4. Após a “Semana Trágica”: a “anarquia de baixo” e a “anarquia de cima”

4.2 O que todos querem e ninguém quer: o projeto de legislação trabalhista de 1919 e a

Diversos eram os problemas que enfrentavam as organizações dos trabalhadores, as associações empresariais e também os políticos após a “Semana Trágica”. A FORA IXª, depois de esplendorosos anos de crescimento, sofria o questionamento por parte de alguns de seus militantes, principalmente na Capital Federal, devido à sua postura durante a greve geral; o PS comemorava, mesmo que com um tom de frustração, o que considerava uma vitória eleitoral sem esboçar a menor percepção sobre quais eram os verdadeiros problemas relativos ao seu insucesso eleitoral. Ao acusar o déficit de consciência, não se dava conta do déficit numérico de classe? Yrigoyen observava o esfacelamento de sua base de apoio político: ao mesmo tempo em que havia promovido o maior massacre da história da classe operária argentina e perdido o relativo apoio que havia angariado desta, não havia com isso caído nas graças dos conservadores.

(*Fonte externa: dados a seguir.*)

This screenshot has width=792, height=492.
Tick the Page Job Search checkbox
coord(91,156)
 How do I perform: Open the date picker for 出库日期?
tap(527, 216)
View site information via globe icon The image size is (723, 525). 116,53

Já o empresariado confirmava sua suspeita na incapacidade do Estado em lidar com a chamada “questão social” sob a direção Radical e aumentava sua atividade por meio da ANT, agora acompanhada pela Liga Patriótica Argentina (LPA). Por outro lado, a presidência Radical, resultado da extensão do sufrágio universal, também desvelava as dificuldades que os empresários tinham depois da “Lei Saenz Peña” em verem contemplados seus interesses pelo Estado argentino. A nova realidade política os havia afastado – ou pelo menos dificultado seu acesso – às esferas de decisão política mais imediatas. A crise econômica provocada pela guerra, aliada à ascensão do movimento operário, complementavam uma situação em que os grandes empresários eram empurrados cada vez mais a repensar suas atitudes em relação à política. O surgimento de outra organização patronal, a Confederación Argentina del Comercio, de la Industria y de la Producción em 1917, concorreu nesse sentido ao tentar articular os interesses dos grandes comerciantes, agroexportadores, empresas estrangeiras e industriais argentinos para uma ação conjunta.

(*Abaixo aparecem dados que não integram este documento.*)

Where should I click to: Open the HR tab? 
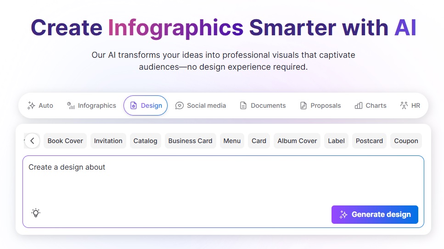pos(410,105)
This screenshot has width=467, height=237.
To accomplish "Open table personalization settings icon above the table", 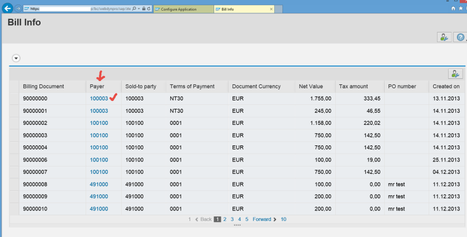I will pyautogui.click(x=455, y=74).
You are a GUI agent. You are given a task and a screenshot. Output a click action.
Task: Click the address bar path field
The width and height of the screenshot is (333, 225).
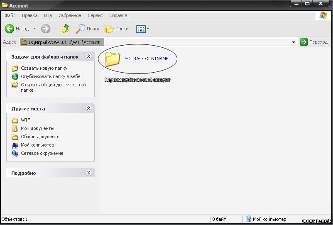(x=158, y=42)
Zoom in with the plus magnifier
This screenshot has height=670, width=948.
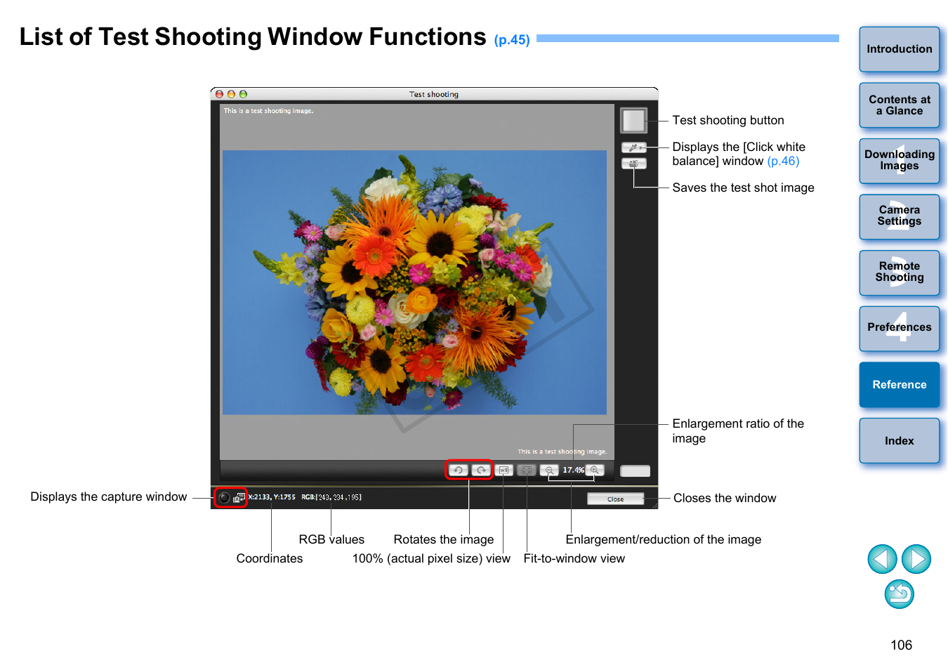(x=595, y=470)
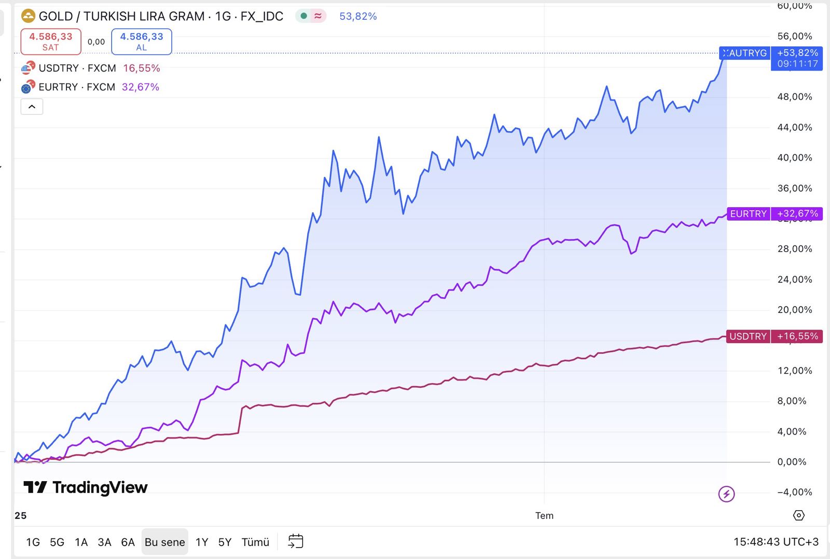Click the XAUTRYG price axis label
The height and width of the screenshot is (559, 830).
point(745,53)
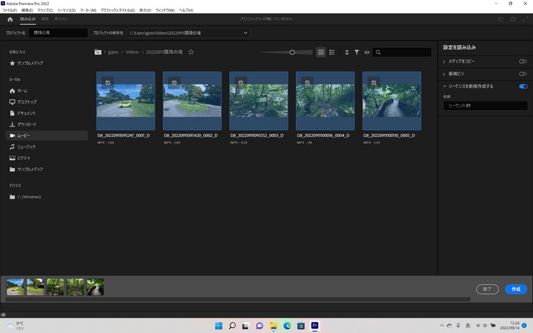Turn off シーケンスを新規作成する toggle
The width and height of the screenshot is (533, 333).
tap(523, 86)
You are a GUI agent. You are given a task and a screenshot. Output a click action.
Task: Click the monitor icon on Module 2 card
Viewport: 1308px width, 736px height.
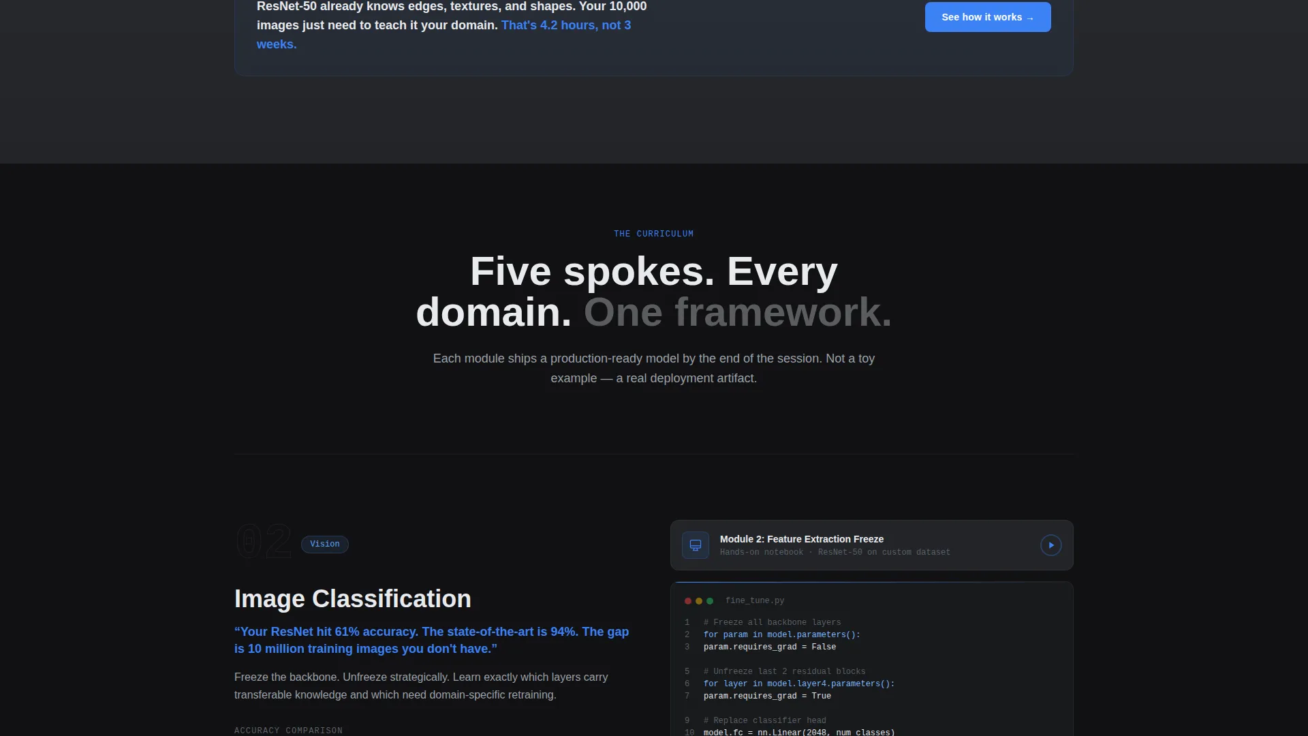(696, 545)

Como abordamos no segundo capítulo, os eventos da “Semana Trágica” tinham colocado as discussões sobre a legislação do trabalho como pauta para as classes dominantes argentinas. A formação de uma comissão para a formulação de um projeto de lei na Câmara de Deputados já no dia 14 de janeiro disparou um alerta na Casa Rosada: Yrigoyen estava atrasado em relação aos seus adversários. Com conservadores e Socialistas trabalhando para a formulação de uma legislação trabalhista, as ações e estratégias ad hoc do governo de aproximação à classe operária deveriam ser repensadas. Como poderia surgir de outras forças políticas, principalmente opositoras, soluções que pudessem “harmonizar” os conflitos sociais, dádiva que o presidente acreditava ser uma exclusividade sua e de seu partido? Devemos somar outra vantagem que impulsionava o primeiro mandatário: caso conseguisse aprovar uma legislação que abarcasse algumas das reivindicações dos operários, é provável que Yrigoyen consolidasse de maneira definitiva sua aproximação à classe operária.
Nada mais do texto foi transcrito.